■ **Supplied data**:
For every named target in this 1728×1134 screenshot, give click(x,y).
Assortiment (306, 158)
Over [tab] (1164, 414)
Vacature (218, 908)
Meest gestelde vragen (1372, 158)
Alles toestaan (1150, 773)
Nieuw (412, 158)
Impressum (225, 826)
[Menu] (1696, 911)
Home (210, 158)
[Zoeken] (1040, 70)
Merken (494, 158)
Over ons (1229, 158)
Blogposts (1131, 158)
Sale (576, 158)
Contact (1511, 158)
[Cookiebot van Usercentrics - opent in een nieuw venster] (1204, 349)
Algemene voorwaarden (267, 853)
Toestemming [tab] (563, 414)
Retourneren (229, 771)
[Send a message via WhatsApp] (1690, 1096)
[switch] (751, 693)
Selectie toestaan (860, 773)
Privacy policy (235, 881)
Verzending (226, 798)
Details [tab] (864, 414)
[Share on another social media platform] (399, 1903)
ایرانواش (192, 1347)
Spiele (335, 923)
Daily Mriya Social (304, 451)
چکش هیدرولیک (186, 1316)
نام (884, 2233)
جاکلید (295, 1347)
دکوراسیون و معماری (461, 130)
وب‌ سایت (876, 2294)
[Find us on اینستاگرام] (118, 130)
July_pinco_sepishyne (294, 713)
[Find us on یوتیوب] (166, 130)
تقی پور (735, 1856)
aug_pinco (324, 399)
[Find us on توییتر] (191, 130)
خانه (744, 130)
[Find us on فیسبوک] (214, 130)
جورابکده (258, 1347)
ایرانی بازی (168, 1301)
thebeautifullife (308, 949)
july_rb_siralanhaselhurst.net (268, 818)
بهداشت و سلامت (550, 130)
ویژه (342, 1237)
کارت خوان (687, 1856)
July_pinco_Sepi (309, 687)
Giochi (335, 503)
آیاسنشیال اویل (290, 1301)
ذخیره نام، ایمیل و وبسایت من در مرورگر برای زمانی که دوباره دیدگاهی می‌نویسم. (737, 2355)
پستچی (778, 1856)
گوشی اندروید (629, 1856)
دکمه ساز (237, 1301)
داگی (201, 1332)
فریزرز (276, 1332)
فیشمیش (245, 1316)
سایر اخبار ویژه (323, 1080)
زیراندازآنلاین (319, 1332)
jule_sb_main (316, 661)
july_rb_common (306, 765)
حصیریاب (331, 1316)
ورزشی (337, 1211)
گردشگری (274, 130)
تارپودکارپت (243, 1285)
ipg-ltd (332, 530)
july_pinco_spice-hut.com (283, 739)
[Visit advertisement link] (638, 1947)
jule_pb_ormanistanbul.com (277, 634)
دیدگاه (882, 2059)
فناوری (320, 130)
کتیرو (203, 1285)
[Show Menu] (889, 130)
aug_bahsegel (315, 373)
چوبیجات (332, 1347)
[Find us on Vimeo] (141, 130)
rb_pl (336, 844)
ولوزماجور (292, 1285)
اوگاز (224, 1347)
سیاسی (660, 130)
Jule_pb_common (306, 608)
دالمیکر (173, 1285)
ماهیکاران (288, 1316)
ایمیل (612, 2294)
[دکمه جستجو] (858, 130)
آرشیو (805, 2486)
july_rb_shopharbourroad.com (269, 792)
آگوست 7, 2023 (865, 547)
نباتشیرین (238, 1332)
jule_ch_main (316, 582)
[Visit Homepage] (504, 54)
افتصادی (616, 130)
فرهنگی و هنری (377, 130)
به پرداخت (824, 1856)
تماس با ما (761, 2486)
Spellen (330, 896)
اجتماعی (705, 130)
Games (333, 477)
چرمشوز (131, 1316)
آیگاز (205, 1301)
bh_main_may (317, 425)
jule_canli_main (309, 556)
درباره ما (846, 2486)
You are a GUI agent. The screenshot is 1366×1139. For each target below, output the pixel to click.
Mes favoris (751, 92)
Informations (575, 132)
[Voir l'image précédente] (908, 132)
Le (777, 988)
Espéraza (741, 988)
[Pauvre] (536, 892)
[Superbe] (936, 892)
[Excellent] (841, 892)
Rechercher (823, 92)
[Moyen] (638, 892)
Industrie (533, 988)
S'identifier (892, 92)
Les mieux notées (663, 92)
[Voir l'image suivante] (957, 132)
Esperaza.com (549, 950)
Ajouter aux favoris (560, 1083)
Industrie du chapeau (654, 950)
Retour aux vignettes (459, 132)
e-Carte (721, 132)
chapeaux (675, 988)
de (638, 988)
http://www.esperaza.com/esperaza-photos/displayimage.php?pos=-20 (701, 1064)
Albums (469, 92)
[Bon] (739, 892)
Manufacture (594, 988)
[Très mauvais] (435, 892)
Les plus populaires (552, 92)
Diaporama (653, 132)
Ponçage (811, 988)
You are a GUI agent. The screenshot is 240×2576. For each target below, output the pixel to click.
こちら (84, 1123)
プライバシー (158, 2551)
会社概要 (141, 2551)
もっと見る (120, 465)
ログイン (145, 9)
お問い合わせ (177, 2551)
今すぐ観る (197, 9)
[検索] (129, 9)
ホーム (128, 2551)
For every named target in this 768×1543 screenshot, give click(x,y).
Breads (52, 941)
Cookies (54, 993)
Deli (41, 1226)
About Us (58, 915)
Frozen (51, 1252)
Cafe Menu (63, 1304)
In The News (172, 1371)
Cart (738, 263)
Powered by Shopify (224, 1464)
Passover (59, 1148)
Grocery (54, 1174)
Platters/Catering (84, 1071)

■ **Task description**: All of the data above needs to be written out exactly.

■ **Response to this task**:
For every named target in this 1728×1134 screenshot, give click(x,y).
Assortiment (306, 158)
Over [tab] (1164, 414)
Vacature (218, 908)
Meest gestelde vragen (1372, 158)
Alles toestaan (1150, 773)
Nieuw (412, 158)
Impressum (225, 826)
[Menu] (1696, 911)
Home (210, 158)
[Zoeken] (1040, 70)
Merken (494, 158)
Over ons (1229, 158)
Blogposts (1131, 158)
Sale (576, 158)
Contact (1511, 158)
[Cookiebot van Usercentrics - opent in een nieuw venster] (1204, 349)
Algemene voorwaarden (267, 853)
Toestemming [tab] (563, 414)
Retourneren (229, 771)
[Send a message via WhatsApp] (1690, 1096)
[switch] (751, 693)
Selectie toestaan (860, 773)
Privacy policy (235, 881)
Verzending (226, 798)
Details [tab] (864, 414)
[Share on another social media platform] (399, 1903)
ایرانواش (192, 1347)
Spiele (335, 923)
Daily Mriya Social (304, 451)
چکش هیدرولیک (186, 1316)
نام (884, 2233)
جاکلید (295, 1347)
دکوراسیون و معماری (461, 130)
وب‌ سایت (876, 2294)
[Find us on اینستاگرام] (118, 130)
July_pinco_sepishyne (294, 713)
[Find us on یوتیوب] (166, 130)
تقی پور (735, 1856)
aug_pinco (324, 399)
[Find us on توییتر] (191, 130)
خانه (744, 130)
[Find us on فیسبوک] (214, 130)
جورابکده (258, 1347)
ایرانی بازی (168, 1301)
thebeautifullife (308, 949)
july_rb_siralanhaselhurst.net (268, 818)
بهداشت و سلامت (550, 130)
ویژه (342, 1237)
کارت خوان (687, 1856)
July_pinco_Sepi (309, 687)
Giochi (335, 503)
آیاسنشیال اویل (290, 1301)
ذخیره نام، ایمیل و وبسایت من در مرورگر برای زمانی که دوباره دیدگاهی می‌نویسم. (737, 2355)
پستچی (778, 1856)
گوشی اندروید (629, 1856)
دکمه ساز (237, 1301)
داگی (201, 1332)
فریزرز (276, 1332)
فیشمیش (245, 1316)
سایر اخبار ویژه (323, 1080)
زیراندازآنلاین (319, 1332)
jule_sb_main (316, 661)
july_rb_common (306, 765)
حصیریاب (331, 1316)
ورزشی (337, 1211)
گردشگری (274, 130)
تارپودکارپت (243, 1285)
ipg-ltd (332, 530)
july_pinco_spice-hut.com (283, 739)
[Visit advertisement link] (638, 1947)
jule_pb_ormanistanbul.com (277, 634)
دیدگاه (882, 2059)
فناوری (320, 130)
کتیرو (203, 1285)
[Show Menu] (889, 130)
aug_bahsegel (315, 373)
چوبیجات (332, 1347)
[Find us on Vimeo] (141, 130)
rb_pl (336, 844)
ولوزماجور (292, 1285)
اوگاز (224, 1347)
سیاسی (660, 130)
Jule_pb_common (306, 608)
دالمیکر (173, 1285)
ماهیکاران (288, 1316)
ایمیل (612, 2294)
[دکمه جستجو] (858, 130)
آرشیو (805, 2486)
july_rb_shopharbourroad.com (269, 792)
آگوست 7, 2023 (865, 547)
نباتشیرین (238, 1332)
jule_ch_main (316, 582)
[Visit Homepage] (504, 54)
افتصادی (616, 130)
فرهنگی و هنری (377, 130)
به پرداخت (824, 1856)
تماس با ما (761, 2486)
Spellen (330, 896)
اجتماعی (705, 130)
Games (333, 477)
چرمشوز (131, 1316)
آیگاز (205, 1301)
bh_main_may (317, 425)
jule_canli_main (309, 556)
درباره ما (846, 2486)
You are a GUI agent. The screenshot is 1366×1139. For each target below, output the pixel to click.
Mes favoris (751, 92)
Informations (575, 132)
[Voir l'image précédente] (908, 132)
Le (777, 988)
Espéraza (741, 988)
[Pauvre] (536, 892)
[Superbe] (936, 892)
[Excellent] (841, 892)
Rechercher (823, 92)
[Moyen] (638, 892)
Industrie (533, 988)
S'identifier (892, 92)
Les mieux notées (663, 92)
[Voir l'image suivante] (957, 132)
Esperaza.com (549, 950)
Ajouter aux favoris (560, 1083)
Industrie du chapeau (654, 950)
Retour aux vignettes (459, 132)
e-Carte (721, 132)
chapeaux (675, 988)
de (638, 988)
http://www.esperaza.com/esperaza-photos/displayimage.php?pos=-20 (701, 1064)
Albums (469, 92)
[Bon] (739, 892)
Manufacture (594, 988)
[Très mauvais] (435, 892)
Les plus populaires (552, 92)
Diaporama (653, 132)
Ponçage (811, 988)
You are a GUI agent. The screenshot is 240×2576. For each target below, output the pixel to click.
こちら (84, 1123)
プライバシー (158, 2551)
会社概要 (141, 2551)
もっと見る (120, 465)
ログイン (145, 9)
お問い合わせ (177, 2551)
今すぐ観る (197, 9)
[検索] (129, 9)
ホーム (128, 2551)
For every named target in this 768×1543 screenshot, give click(x,y).
Breads (52, 941)
Cookies (54, 993)
Deli (41, 1226)
About Us (58, 915)
Frozen (51, 1252)
Cafe Menu (63, 1304)
In The News (172, 1371)
Cart (738, 263)
Powered by Shopify (224, 1464)
Passover (59, 1148)
Grocery (54, 1174)
Platters/Catering (84, 1071)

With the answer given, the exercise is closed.